-- WHAT THE TASK REQUIRES --
Print all of the items below word for word, keeping every line unchanged.

[Item position entries]

╔══

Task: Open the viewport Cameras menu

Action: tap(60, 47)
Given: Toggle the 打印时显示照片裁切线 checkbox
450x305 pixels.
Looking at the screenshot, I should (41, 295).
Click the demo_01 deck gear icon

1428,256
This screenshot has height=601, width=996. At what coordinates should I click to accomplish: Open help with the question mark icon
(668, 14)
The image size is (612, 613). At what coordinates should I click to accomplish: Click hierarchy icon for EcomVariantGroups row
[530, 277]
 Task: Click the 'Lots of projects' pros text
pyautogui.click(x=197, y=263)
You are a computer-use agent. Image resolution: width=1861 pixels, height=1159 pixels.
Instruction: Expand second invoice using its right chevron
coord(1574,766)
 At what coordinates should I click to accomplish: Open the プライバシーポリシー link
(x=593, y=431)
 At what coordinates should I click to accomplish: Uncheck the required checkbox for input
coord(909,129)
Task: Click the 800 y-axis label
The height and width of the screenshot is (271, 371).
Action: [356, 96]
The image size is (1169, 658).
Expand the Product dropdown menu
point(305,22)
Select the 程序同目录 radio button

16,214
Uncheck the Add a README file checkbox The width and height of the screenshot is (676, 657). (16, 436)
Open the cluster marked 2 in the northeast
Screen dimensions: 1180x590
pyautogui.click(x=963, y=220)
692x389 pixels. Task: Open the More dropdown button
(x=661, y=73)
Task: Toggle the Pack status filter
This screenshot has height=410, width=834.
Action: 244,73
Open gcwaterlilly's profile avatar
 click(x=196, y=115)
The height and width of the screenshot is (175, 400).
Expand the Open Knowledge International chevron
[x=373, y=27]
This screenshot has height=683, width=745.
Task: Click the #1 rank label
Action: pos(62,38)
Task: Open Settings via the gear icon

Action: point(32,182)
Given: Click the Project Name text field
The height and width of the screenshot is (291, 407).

╚══

-- SOLUTION TO THIS EXERCISE --
Task: Open the viewport Cameras menu

Action: tap(60, 47)
Given: Toggle the 打印时显示照片裁切线 checkbox
450x305 pixels.
Looking at the screenshot, I should (41, 295).
Click the demo_01 deck gear icon

1428,256
This screenshot has height=601, width=996. At what coordinates should I click to accomplish: Open help with the question mark icon
(668, 14)
The image size is (612, 613). At what coordinates should I click to accomplish: Click hierarchy icon for EcomVariantGroups row
[530, 277]
 Task: Click the 'Lots of projects' pros text
pyautogui.click(x=197, y=263)
You are a computer-use agent. Image resolution: width=1861 pixels, height=1159 pixels.
Instruction: Expand second invoice using its right chevron
coord(1574,766)
 At what coordinates should I click to accomplish: Open the プライバシーポリシー link
(x=593, y=431)
 At what coordinates should I click to accomplish: Uncheck the required checkbox for input
coord(909,129)
Task: Click the 800 y-axis label
The height and width of the screenshot is (271, 371).
Action: [356, 96]
The image size is (1169, 658).
Expand the Product dropdown menu
point(305,22)
Select the 程序同目录 radio button

16,214
Uncheck the Add a README file checkbox The width and height of the screenshot is (676, 657). (16, 436)
Open the cluster marked 2 in the northeast
Screen dimensions: 1180x590
pyautogui.click(x=963, y=220)
692x389 pixels. Task: Open the More dropdown button
(x=661, y=73)
Task: Toggle the Pack status filter
This screenshot has height=410, width=834.
Action: 244,73
Open gcwaterlilly's profile avatar
 click(x=196, y=115)
The height and width of the screenshot is (175, 400).
Expand the Open Knowledge International chevron
[x=373, y=27]
This screenshot has height=683, width=745.
Task: Click the #1 rank label
Action: pos(62,38)
Task: Open Settings via the gear icon

Action: point(32,182)
Given: Click the Project Name text field
The height and width of the screenshot is (291, 407).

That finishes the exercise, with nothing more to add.